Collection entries
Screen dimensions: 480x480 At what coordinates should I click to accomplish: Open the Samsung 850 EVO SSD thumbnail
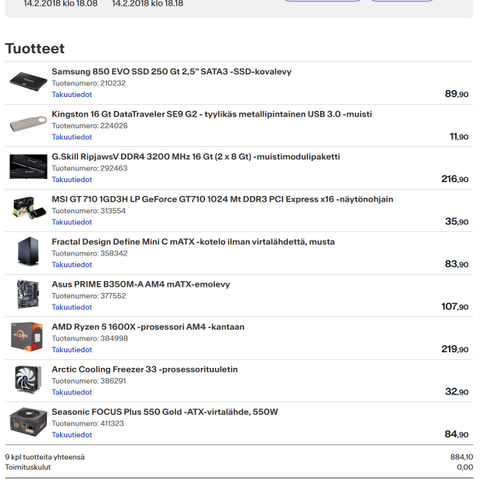pos(28,82)
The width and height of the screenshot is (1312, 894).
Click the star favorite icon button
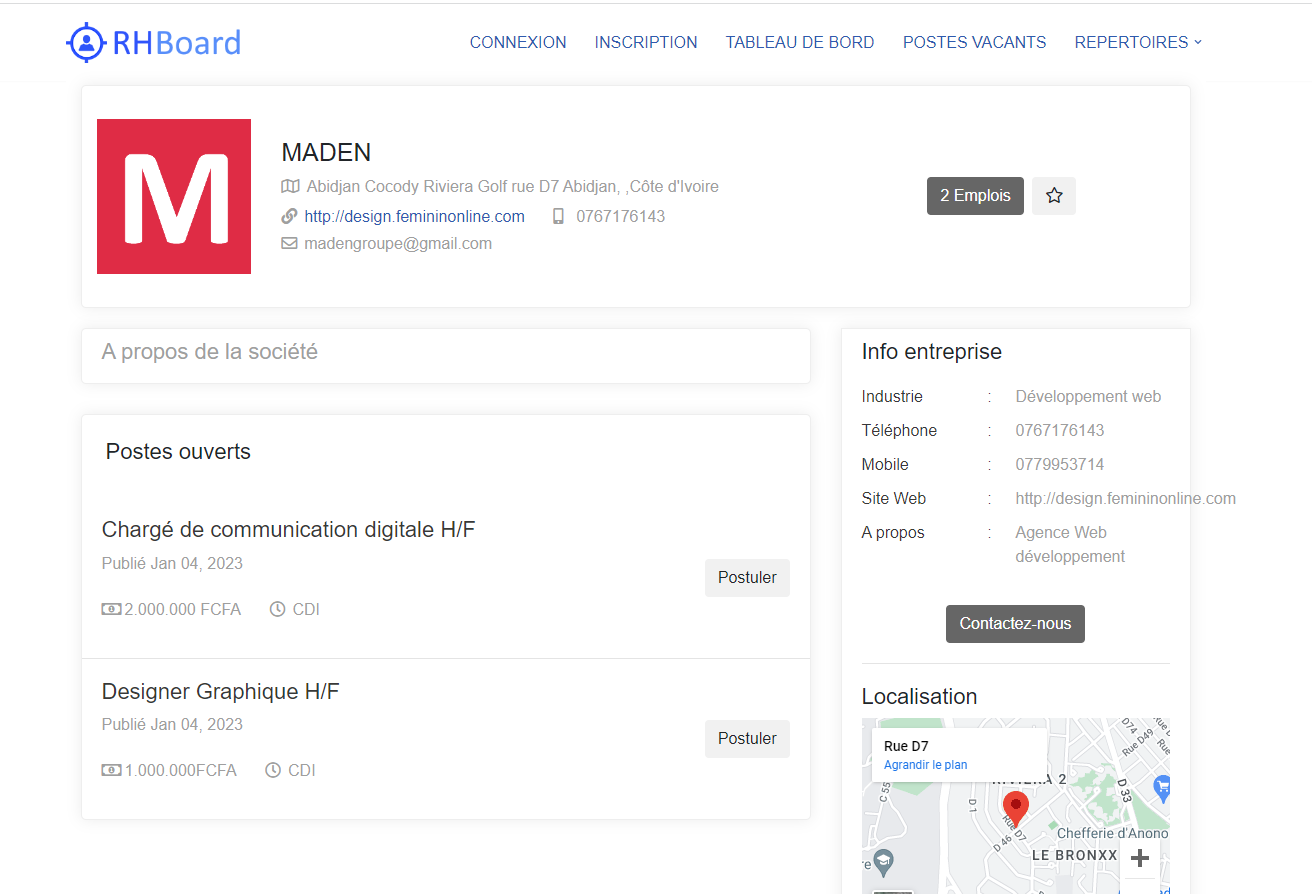tap(1053, 196)
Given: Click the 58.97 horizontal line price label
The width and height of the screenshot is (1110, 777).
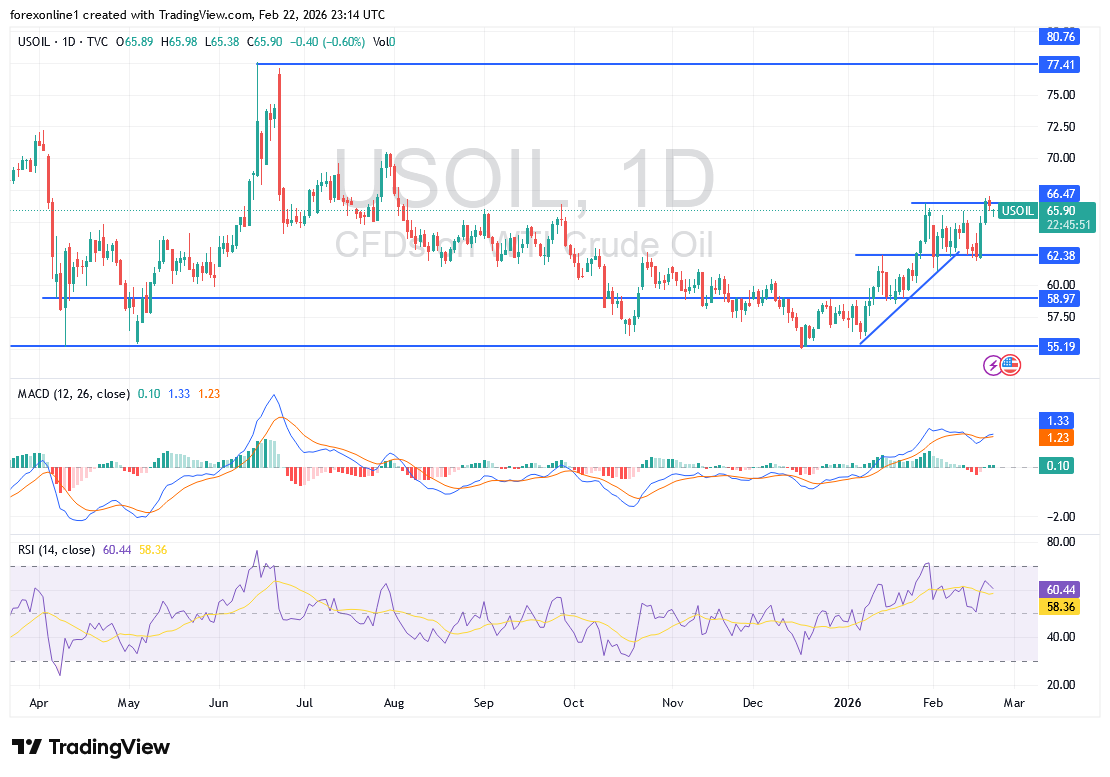Looking at the screenshot, I should (1060, 299).
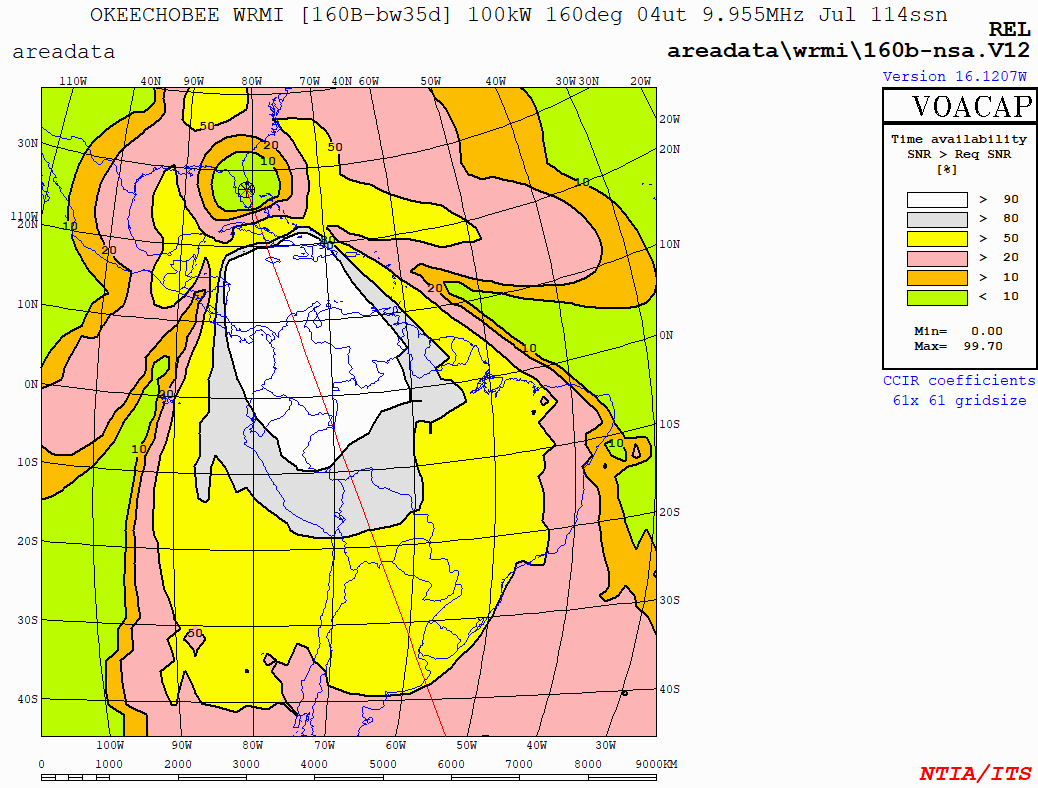Image resolution: width=1038 pixels, height=788 pixels.
Task: Click the CCIR coefficients label
Action: coord(959,381)
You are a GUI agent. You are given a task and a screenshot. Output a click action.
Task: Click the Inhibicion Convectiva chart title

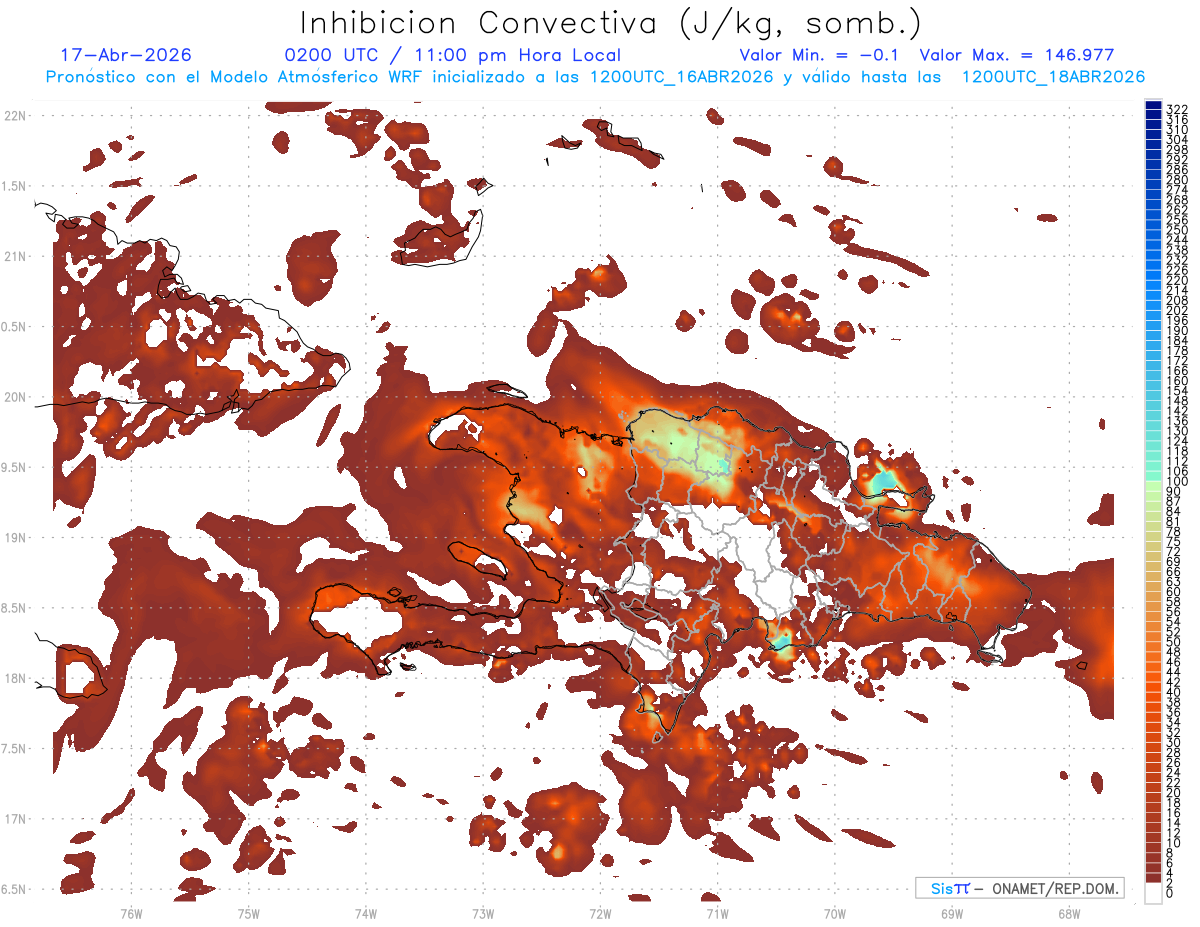coord(611,22)
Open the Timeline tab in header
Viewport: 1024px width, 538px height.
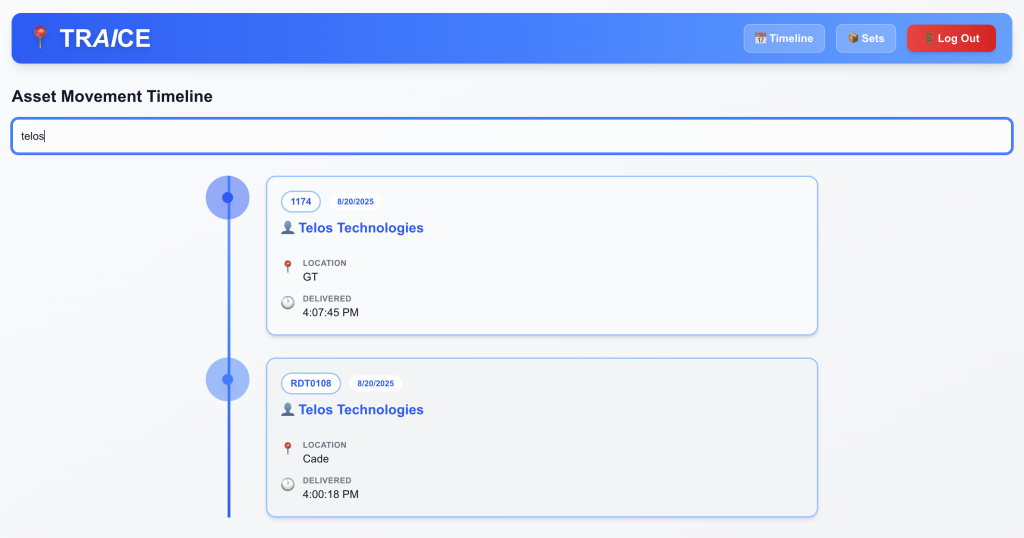click(x=784, y=38)
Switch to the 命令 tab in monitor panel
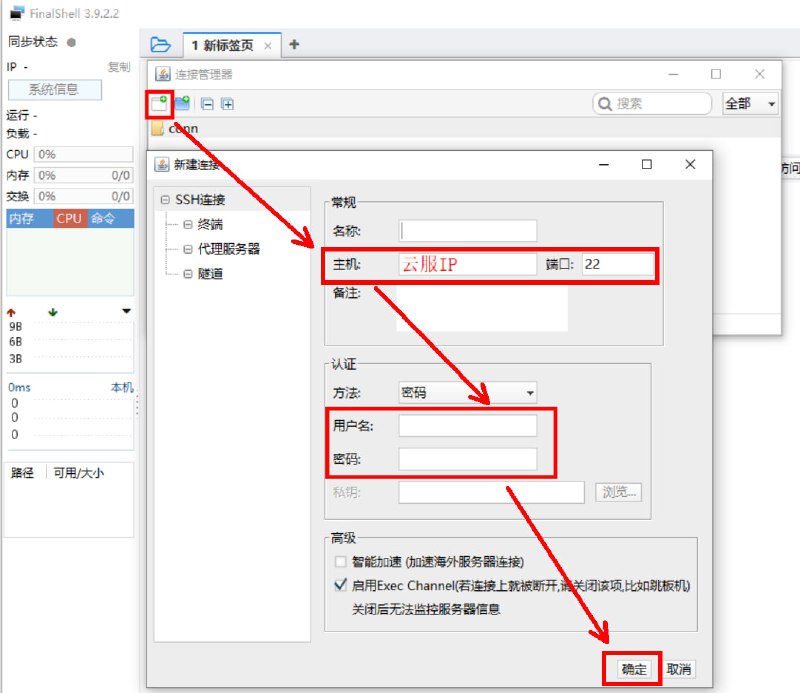800x693 pixels. click(102, 218)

## [Problem requirements]
From the entries above, copy exactly the lines starting at the one with "Click the star favorite icon button" and stopping at the one with "Open the Timeline tab in header", keeping both ends. Drop the pictures.

## [Task result]
Click the star favorite icon button
tap(1053, 196)
Given: Click the 58.97 horizontal line price label
The width and height of the screenshot is (1110, 777).
Looking at the screenshot, I should (1060, 299).
Image resolution: width=1038 pixels, height=788 pixels.
Task: Click the CCIR coefficients label
Action: coord(959,381)
You are a GUI agent. You are given a task and a screenshot. Output a click action.
Task: Click the Inhibicion Convectiva chart title

coord(611,22)
Open the Timeline tab in header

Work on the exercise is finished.